EXPLORE THE MATERIAL:
a - Quote the passage on the FDA drug importation rule word for word, starting at "At the same" and ending at "of imported drugs.".
b - Write what comes next in the passage on the FDA rule for importing Canadian prescription drugs, picking up after its final sentence.

SOURCE PASSAGE:

Scholars evaluate a recent FDA rule that creates an importation program for Canadian prescription drugs.
For over 100 years, the U.S. Food and Drug Administration (FDA) has defined itself through reliance on scientific evidence over political rhetoric. As a result of this posture, FDA approval usually signals that a new product is safe and reliable. Lack of approval reminds consumers that a product has not received the same rigorous testing as approved drugs and devices.
At the same time, FDA-approved drugs in the United States cost far more than drugs in other countries, and domestic supplies of drugs are vulnerable to shortages and emergencies, such as disruptions caused by the global COVID-19 pandemic. So why not import cheaper versions of otherwise approved drugs?
According to a working paper released by the Council on Foreign Relations, federal law leaves FDA with very few options for approving and increasing importation of drugs. The report’s authors—Thomas J. Bollyky of the Council and Aaron S. Kesselheim of Harvard Medical School—argue that a recent FDA rule to encourage importation from Canada will fail to reduce drug prices or increase the volume of imported drugs.

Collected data
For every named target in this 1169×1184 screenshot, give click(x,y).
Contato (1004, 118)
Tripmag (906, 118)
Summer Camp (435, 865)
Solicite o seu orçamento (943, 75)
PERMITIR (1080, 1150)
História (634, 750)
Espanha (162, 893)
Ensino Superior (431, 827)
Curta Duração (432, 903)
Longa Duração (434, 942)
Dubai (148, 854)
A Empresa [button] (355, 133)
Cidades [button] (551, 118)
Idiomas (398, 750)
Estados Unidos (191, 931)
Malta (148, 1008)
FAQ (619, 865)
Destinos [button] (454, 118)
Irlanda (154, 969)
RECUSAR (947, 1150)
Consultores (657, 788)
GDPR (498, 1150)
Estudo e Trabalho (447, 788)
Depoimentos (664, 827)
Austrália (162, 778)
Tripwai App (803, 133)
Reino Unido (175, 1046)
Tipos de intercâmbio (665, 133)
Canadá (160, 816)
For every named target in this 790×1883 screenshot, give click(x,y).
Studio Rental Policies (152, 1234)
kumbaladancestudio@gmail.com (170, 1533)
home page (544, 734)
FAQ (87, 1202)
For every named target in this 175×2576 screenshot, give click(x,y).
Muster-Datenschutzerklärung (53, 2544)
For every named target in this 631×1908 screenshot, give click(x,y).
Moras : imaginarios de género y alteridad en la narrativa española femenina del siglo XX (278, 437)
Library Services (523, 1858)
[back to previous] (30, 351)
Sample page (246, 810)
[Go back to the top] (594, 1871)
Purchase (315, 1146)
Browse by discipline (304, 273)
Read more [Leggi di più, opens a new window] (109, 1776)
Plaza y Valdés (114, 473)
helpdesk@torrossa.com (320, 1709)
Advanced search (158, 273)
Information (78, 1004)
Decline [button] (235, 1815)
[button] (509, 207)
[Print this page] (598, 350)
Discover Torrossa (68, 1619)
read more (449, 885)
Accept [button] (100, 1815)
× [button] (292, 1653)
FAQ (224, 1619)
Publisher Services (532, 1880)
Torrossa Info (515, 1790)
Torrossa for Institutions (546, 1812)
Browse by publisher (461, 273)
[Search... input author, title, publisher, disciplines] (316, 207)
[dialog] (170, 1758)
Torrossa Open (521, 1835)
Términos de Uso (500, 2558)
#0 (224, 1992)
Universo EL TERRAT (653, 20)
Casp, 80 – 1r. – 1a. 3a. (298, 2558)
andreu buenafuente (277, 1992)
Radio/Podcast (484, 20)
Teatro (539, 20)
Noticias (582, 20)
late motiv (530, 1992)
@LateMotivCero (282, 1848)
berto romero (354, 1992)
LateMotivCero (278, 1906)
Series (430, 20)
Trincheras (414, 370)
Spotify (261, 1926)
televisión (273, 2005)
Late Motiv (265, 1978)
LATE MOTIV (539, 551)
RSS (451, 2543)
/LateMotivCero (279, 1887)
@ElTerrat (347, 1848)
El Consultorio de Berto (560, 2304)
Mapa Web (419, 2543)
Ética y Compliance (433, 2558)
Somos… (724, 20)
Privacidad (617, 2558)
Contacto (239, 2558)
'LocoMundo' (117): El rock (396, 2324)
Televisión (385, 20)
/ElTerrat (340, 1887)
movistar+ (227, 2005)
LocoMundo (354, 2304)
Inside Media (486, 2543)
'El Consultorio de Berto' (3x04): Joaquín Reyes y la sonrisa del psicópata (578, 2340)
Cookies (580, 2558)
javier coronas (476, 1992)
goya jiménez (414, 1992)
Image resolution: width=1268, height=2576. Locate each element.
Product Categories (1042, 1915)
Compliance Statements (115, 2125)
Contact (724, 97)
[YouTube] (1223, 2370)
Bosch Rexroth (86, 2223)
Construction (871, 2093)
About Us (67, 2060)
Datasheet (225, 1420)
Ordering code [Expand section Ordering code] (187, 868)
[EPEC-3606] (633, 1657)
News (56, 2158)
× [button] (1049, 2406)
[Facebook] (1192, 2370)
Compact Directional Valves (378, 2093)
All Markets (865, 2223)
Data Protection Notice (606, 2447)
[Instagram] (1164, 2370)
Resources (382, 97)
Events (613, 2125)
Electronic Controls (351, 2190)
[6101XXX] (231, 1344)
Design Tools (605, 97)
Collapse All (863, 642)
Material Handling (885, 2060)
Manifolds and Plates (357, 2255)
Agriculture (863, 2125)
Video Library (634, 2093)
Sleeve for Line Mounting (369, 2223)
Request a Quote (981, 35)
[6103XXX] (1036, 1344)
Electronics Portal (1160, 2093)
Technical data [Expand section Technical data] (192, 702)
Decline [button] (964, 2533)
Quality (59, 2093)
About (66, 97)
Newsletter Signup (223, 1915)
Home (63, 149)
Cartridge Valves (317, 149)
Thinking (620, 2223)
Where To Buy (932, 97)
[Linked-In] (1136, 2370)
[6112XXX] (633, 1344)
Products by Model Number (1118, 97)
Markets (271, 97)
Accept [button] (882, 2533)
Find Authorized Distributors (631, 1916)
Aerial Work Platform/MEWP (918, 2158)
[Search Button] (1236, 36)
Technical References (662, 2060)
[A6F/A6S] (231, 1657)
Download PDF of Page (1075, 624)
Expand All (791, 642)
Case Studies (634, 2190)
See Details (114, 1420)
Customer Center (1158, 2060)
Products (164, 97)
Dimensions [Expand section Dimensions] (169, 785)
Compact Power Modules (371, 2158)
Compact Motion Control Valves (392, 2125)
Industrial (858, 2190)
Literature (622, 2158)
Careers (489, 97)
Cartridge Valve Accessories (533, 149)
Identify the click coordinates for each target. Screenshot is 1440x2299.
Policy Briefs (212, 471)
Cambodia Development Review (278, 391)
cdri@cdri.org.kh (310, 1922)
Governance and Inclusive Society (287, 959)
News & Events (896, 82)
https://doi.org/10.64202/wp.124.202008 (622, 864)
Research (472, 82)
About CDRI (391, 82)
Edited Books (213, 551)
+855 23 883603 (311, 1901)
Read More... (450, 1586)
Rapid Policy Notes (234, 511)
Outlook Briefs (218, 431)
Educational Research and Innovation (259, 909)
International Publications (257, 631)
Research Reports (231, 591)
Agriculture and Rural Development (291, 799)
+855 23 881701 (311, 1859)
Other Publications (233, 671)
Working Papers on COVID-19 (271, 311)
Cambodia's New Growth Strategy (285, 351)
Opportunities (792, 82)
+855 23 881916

WRITTEN ANSWERS:
a -
At the same time, FDA-approved drugs in the United States cost far more than drugs in other countries, and domestic supplies of drugs are vulnerable to shortages and emergencies, such as disruptions caused by the global COVID-19 pandemic. So why not import cheaper versions of otherwise approved drugs?
According to a working paper released by the Council on Foreign Relations, federal law leaves FDA with very few options for approving and increasing importation of drugs. The report’s authors—Thomas J. Bollyky of the Council and Aaron S. Kesselheim of Harvard Medical School—argue that a recent FDA rule to encourage importation from Canada will fail to reduce drug prices or increase the volume of imported drugs.

b -
The rule creates a program through which states and wholesalers can request permission to import prescription drugs from Canada under the Medicare Prescription Drug, Improvement, and Modernization Act (MMA). This rule marks the first time that FDA has attempted to allow importation programs under the MMA since its passage in 2003. But in Bollyky and Kesselheim’s view, the rule will not achieve its goals of reducing costs and increasing importation of prescription drugs.
The authors criticize FDA’s new rule because it attaches a host of procedural costs for applicants that defeat the stated goal of reducing costs for consumers. For example, the MMA requires the HHS secretary to certify that importation will result in savings for consumers, but the rule shifts the burden of certification onto applicants through post-importation disclosures. The complexity of the application process may ultimately destroy any benefit to consumers, creating uncertainty for applicants before they can even begin to import drugs and show consumer savings.
Furthermore, Bollyky and Kesselheim express concern over the effect of the importation program on Canadian cooperation in cross-border initiatives. They argue that, if applicants receive FDA authorization, greater demand for Canadian drugs in the United States may encourage Canadian manufacturers and sellers to raise their prices overall, which would in turn reduce Canada’s incentives to facilitate the program’s success.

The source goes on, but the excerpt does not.